- Exercise prompt
For every line in the records that has the word "height", make a copy.

(Collected data)
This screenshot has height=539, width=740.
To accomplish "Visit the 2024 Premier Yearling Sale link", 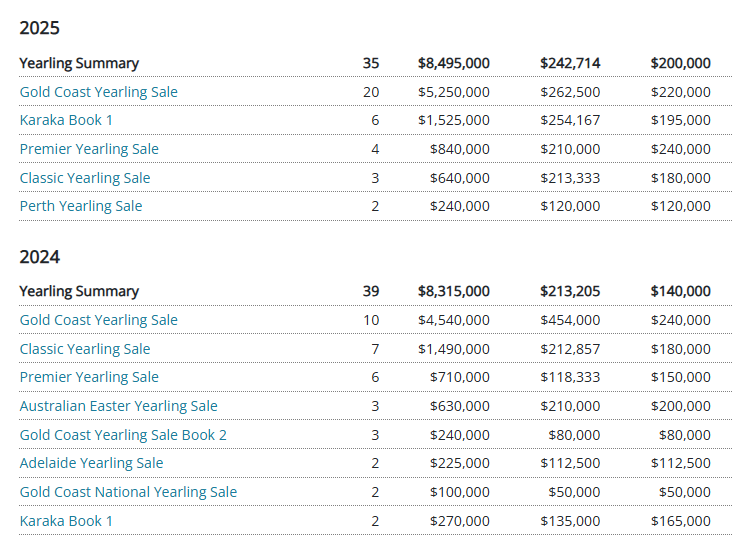I will click(x=89, y=377).
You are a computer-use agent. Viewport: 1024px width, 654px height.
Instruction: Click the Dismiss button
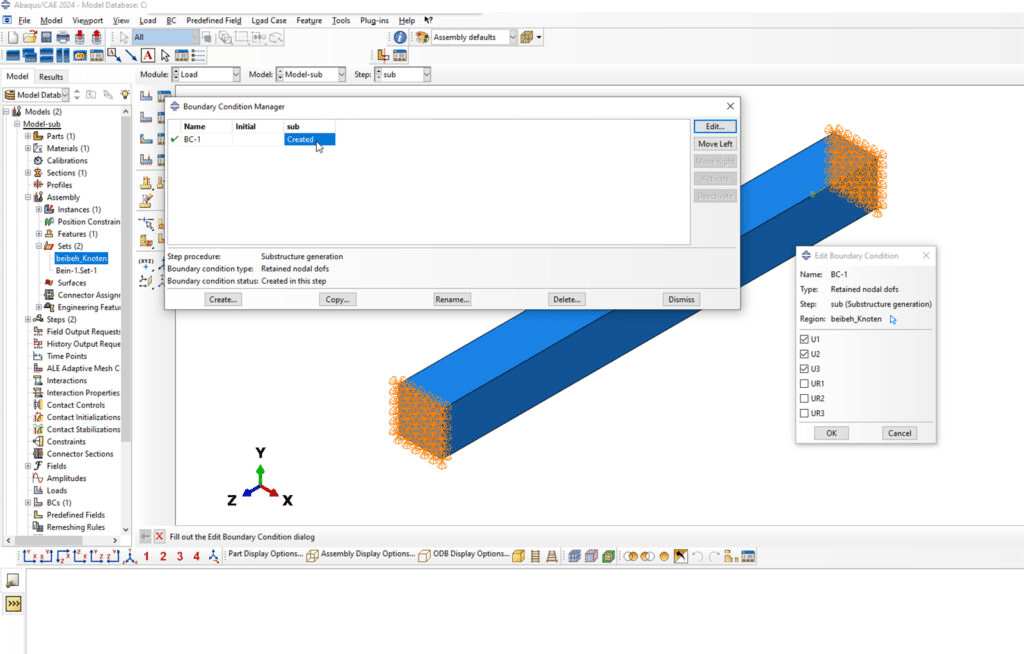click(x=680, y=299)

- Problem solution
This screenshot has height=539, width=740.
You are a computer-use agent. Viewport: 1024px width, 654px height.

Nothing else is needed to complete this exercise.